**Your goal:** In the answer, give the entries below exactly, from the first line through the line with "Task: Uncheck the", with every picture omitted.

(Exercise input)

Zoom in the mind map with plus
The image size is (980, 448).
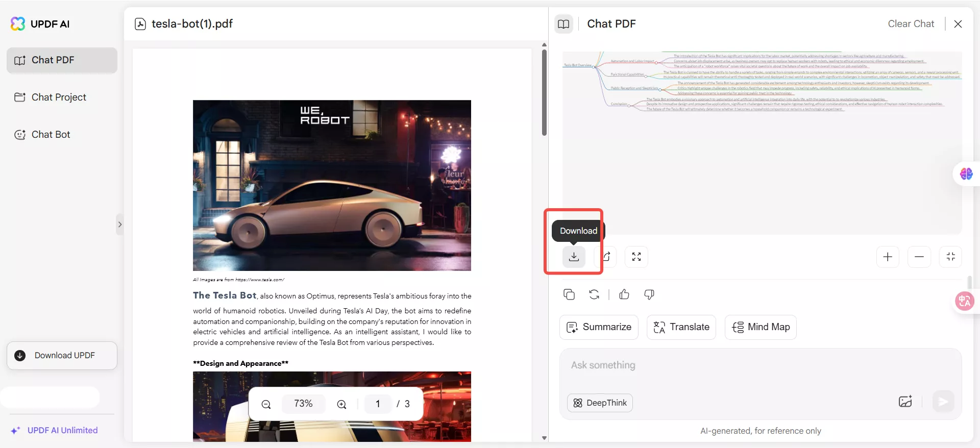pyautogui.click(x=888, y=257)
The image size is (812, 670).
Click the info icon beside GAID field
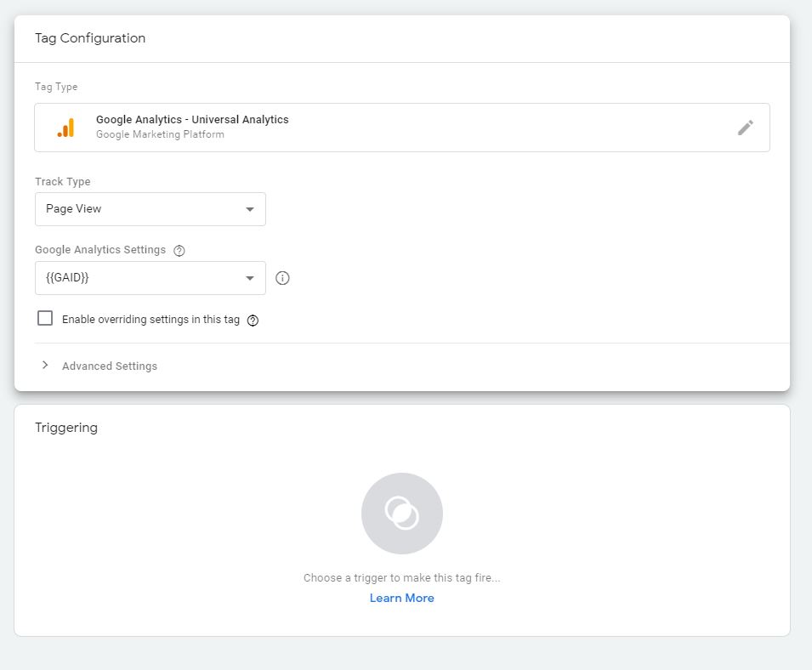(283, 277)
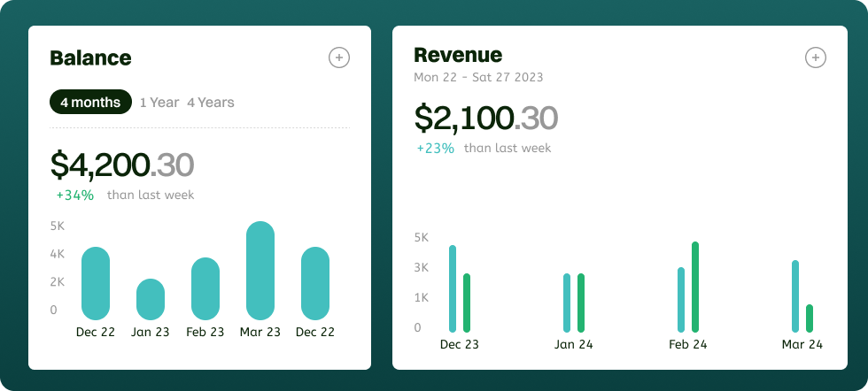Click the +23% revenue change label
Viewport: 868px width, 391px height.
(436, 149)
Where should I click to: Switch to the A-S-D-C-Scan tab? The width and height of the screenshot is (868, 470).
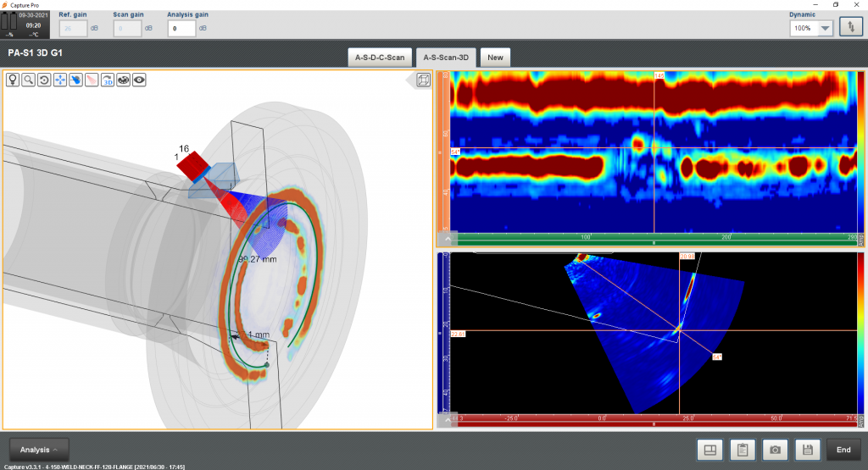[x=379, y=58]
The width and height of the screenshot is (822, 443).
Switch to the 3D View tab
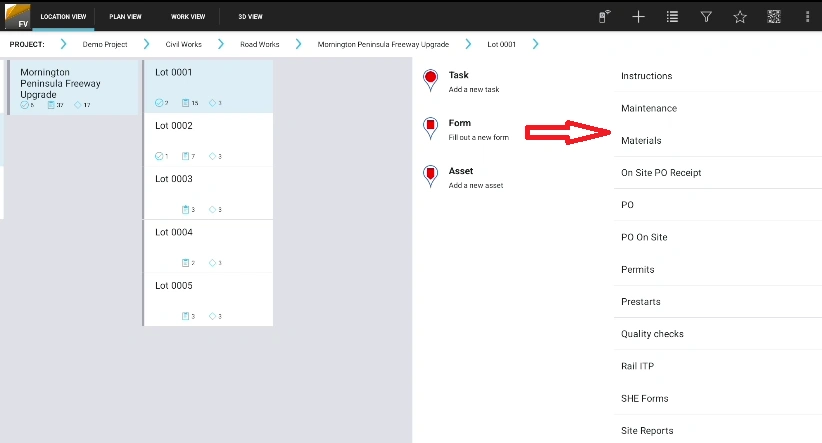pyautogui.click(x=250, y=17)
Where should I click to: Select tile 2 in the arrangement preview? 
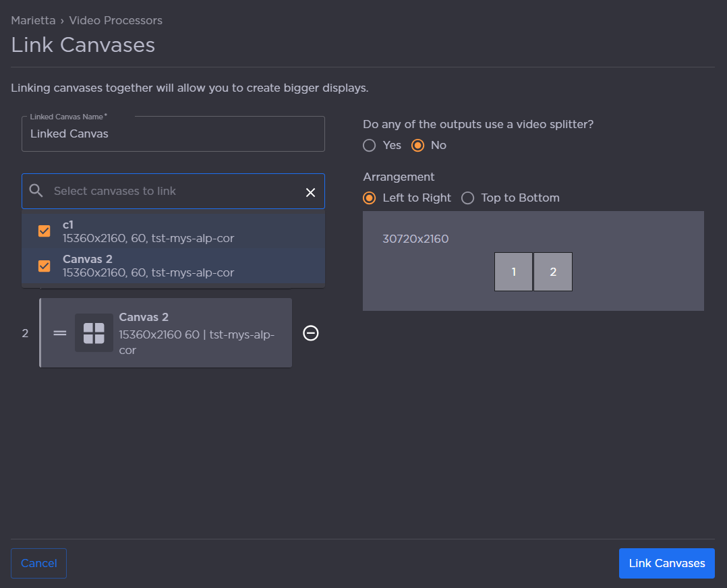pos(553,271)
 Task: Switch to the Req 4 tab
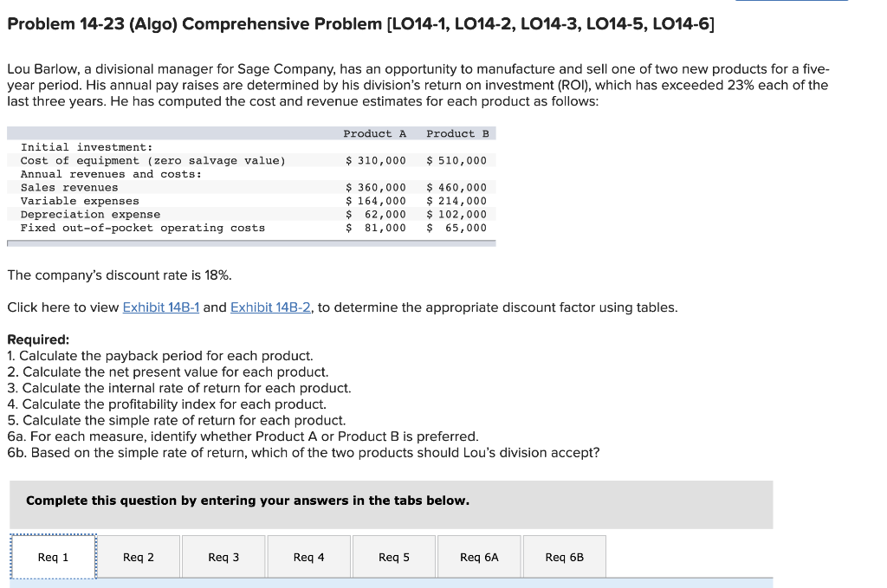click(x=308, y=557)
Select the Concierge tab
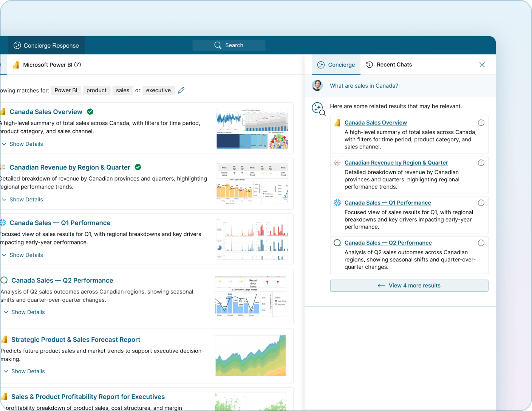Screen dimensions: 532x411 [x=336, y=65]
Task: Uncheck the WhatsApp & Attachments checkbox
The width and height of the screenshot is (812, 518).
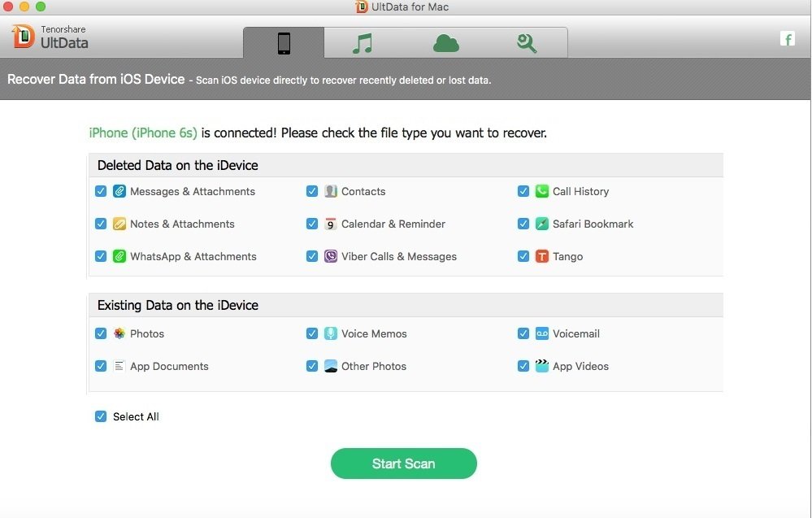Action: [x=101, y=256]
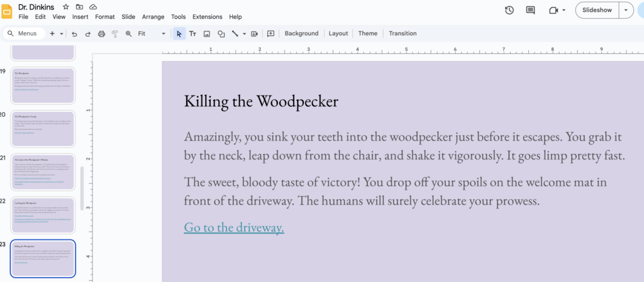Click the insert image icon
The width and height of the screenshot is (644, 282).
207,33
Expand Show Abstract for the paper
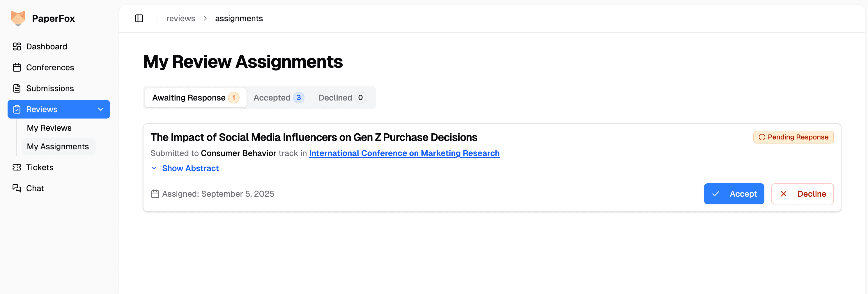The width and height of the screenshot is (868, 294). click(x=190, y=168)
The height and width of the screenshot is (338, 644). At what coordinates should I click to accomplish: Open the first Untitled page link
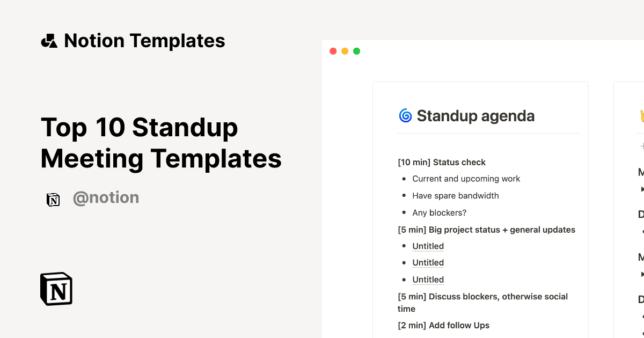point(428,246)
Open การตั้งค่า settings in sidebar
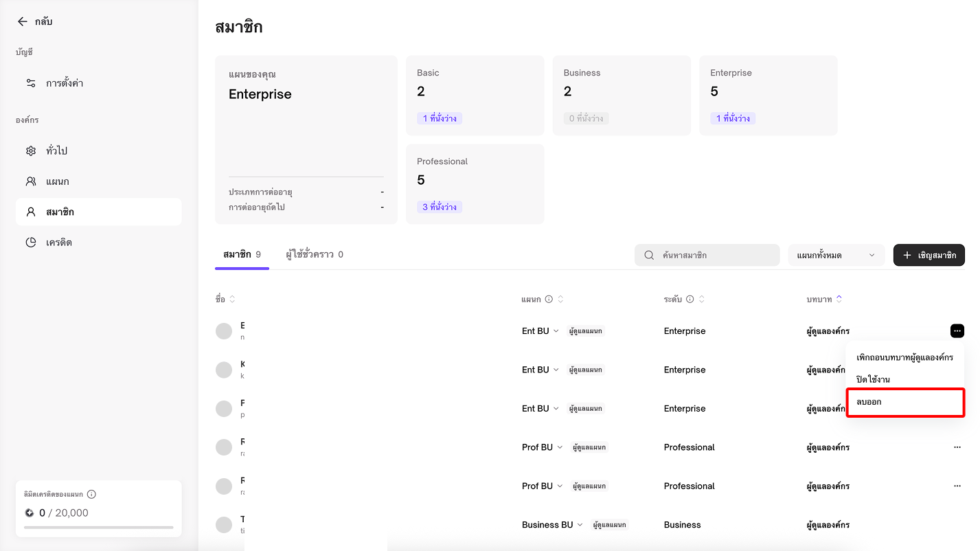Image resolution: width=980 pixels, height=551 pixels. (x=64, y=83)
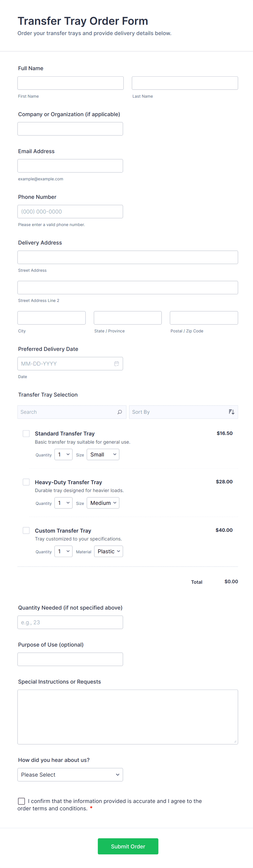
Task: Check the terms and conditions confirmation box
Action: 22,801
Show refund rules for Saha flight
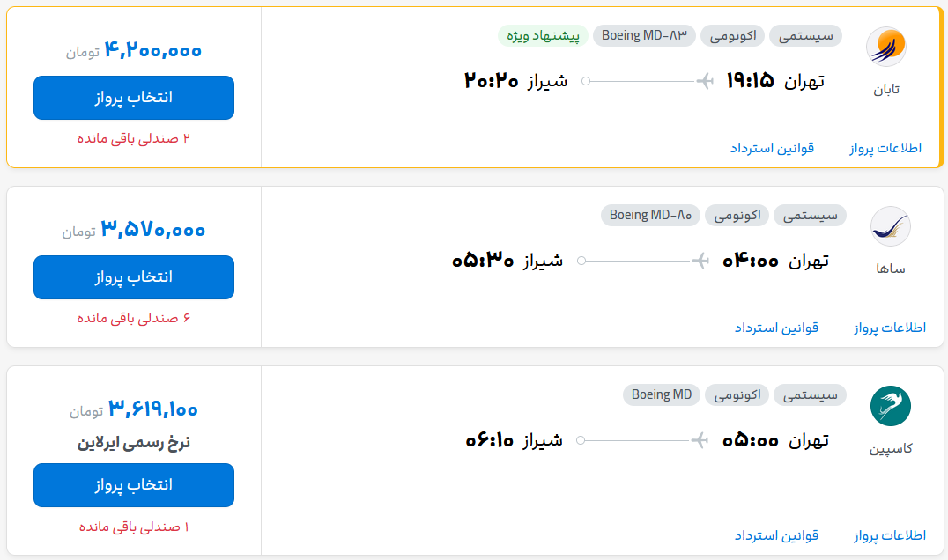 (x=776, y=328)
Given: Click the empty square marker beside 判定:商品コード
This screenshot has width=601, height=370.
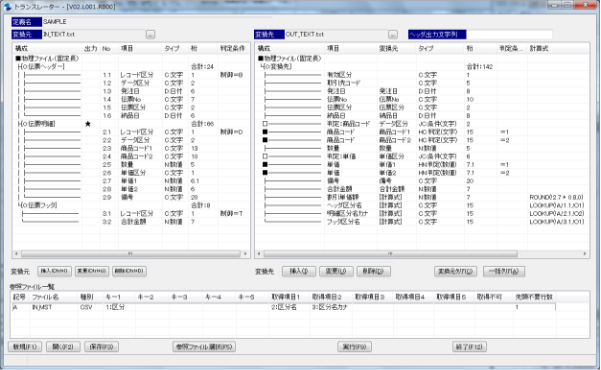Looking at the screenshot, I should tap(265, 124).
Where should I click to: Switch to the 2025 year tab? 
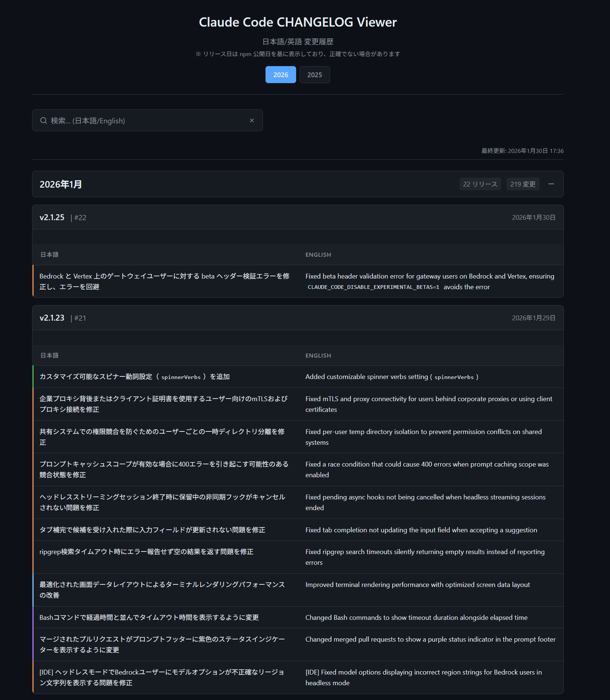315,75
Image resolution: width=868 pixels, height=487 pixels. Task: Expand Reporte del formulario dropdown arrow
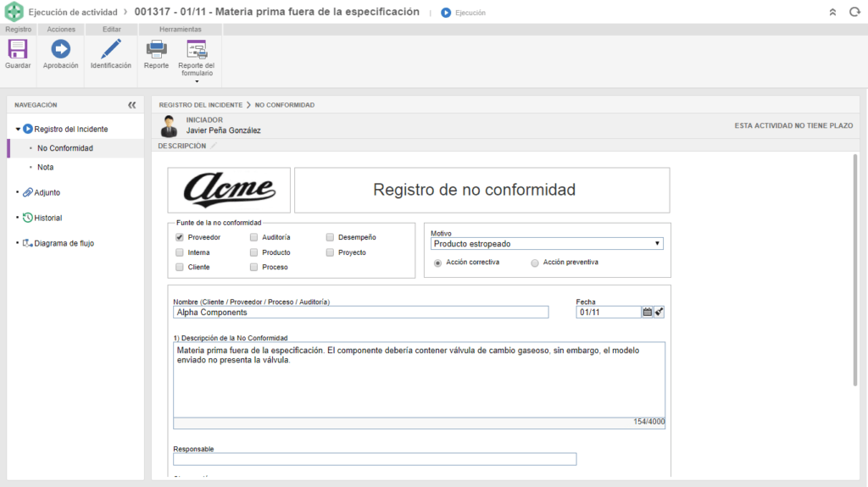tap(197, 81)
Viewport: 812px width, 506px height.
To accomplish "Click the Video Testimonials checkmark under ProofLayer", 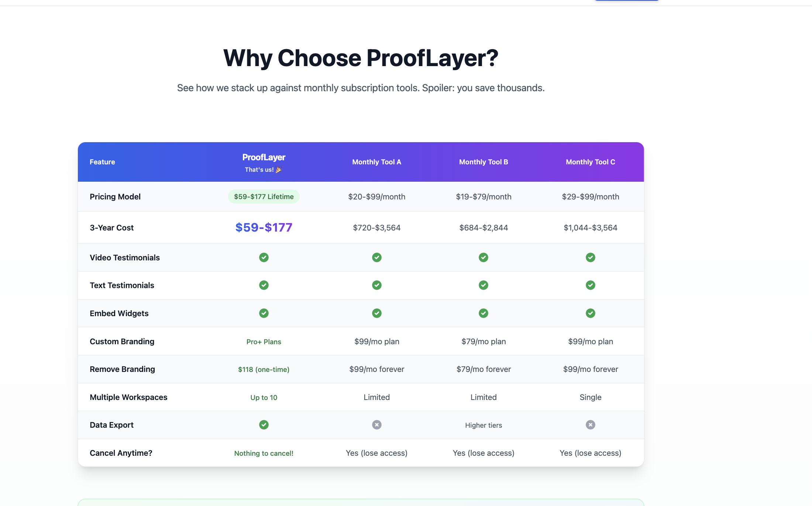I will tap(264, 257).
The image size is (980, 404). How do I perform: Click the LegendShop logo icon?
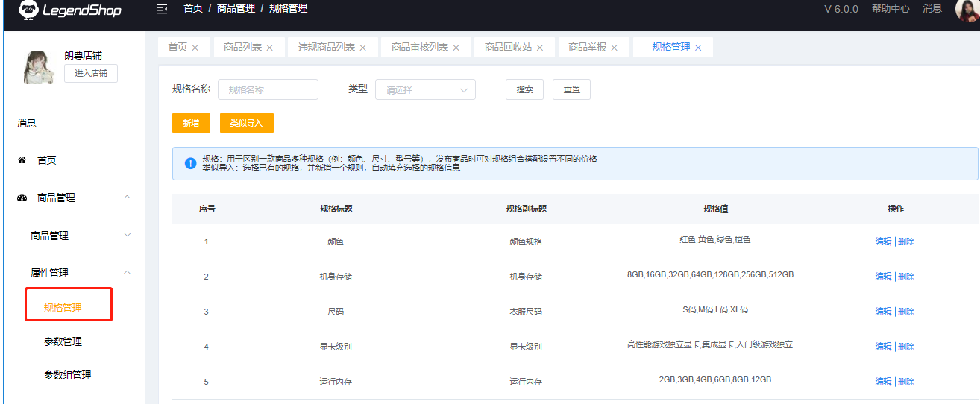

(End Exercise input)

**Written reply:**
Zoom in the mind map with plus
The image size is (980, 448).
pyautogui.click(x=888, y=257)
The image size is (812, 670).
Click the info icon beside GAID field
(283, 277)
Click the +23% revenue change label
Viewport: 868px width, 391px height.
(436, 149)
Where should I click to: Switch to the A-S-D-C-Scan tab? The width and height of the screenshot is (868, 470).
[x=379, y=58]
The width and height of the screenshot is (822, 443).
Switch to the 3D View tab
pyautogui.click(x=250, y=17)
Where should I click to: Select tile 2 in the arrangement preview? 
pos(553,271)
 Task: Switch to the Req 4 tab
click(x=308, y=557)
Select the Concierge tab
Screen dimensions: 532x411 [x=336, y=65]
Task: Uncheck the WhatsApp & Attachments checkbox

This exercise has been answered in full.